====== Provided data

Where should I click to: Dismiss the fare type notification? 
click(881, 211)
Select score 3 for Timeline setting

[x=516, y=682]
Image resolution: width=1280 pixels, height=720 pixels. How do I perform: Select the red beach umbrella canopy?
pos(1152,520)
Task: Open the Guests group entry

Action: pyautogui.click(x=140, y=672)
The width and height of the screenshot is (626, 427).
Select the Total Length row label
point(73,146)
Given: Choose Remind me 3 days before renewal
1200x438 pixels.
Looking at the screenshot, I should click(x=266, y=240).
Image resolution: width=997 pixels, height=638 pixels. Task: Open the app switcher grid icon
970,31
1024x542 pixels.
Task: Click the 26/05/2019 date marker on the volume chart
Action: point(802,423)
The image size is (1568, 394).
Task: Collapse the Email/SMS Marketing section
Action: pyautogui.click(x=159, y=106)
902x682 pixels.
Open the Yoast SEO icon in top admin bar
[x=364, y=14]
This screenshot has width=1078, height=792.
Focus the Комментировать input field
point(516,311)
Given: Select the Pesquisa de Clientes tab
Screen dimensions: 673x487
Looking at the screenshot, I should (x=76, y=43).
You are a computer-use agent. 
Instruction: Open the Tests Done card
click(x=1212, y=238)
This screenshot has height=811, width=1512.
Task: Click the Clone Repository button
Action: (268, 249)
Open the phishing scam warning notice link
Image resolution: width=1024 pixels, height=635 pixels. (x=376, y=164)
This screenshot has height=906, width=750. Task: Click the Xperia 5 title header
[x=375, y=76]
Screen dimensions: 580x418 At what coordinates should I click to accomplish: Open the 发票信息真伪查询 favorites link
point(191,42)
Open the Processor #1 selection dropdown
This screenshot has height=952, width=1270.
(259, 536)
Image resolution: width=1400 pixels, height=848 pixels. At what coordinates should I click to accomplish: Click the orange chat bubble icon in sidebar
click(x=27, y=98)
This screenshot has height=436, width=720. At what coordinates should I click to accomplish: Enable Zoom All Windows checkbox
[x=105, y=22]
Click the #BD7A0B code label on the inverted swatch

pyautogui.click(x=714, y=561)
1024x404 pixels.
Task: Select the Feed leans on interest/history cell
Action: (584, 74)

============

### Your objective
Can you quote the data above verbatim, starting with the line that contains "Image resolution: width=997" and continuing through the line that contains "point(516,311)", including both of those lines?

### Answer to the exercise
Image resolution: width=997 pixels, height=638 pixels. Task: Open the app switcher grid icon
970,31
1024x542 pixels.
Task: Click the 26/05/2019 date marker on the volume chart
Action: point(802,423)
The image size is (1568, 394).
Task: Collapse the Email/SMS Marketing section
Action: pyautogui.click(x=159, y=106)
902x682 pixels.
Open the Yoast SEO icon in top admin bar
[x=364, y=14]
This screenshot has width=1078, height=792.
Focus the Комментировать input field
point(516,311)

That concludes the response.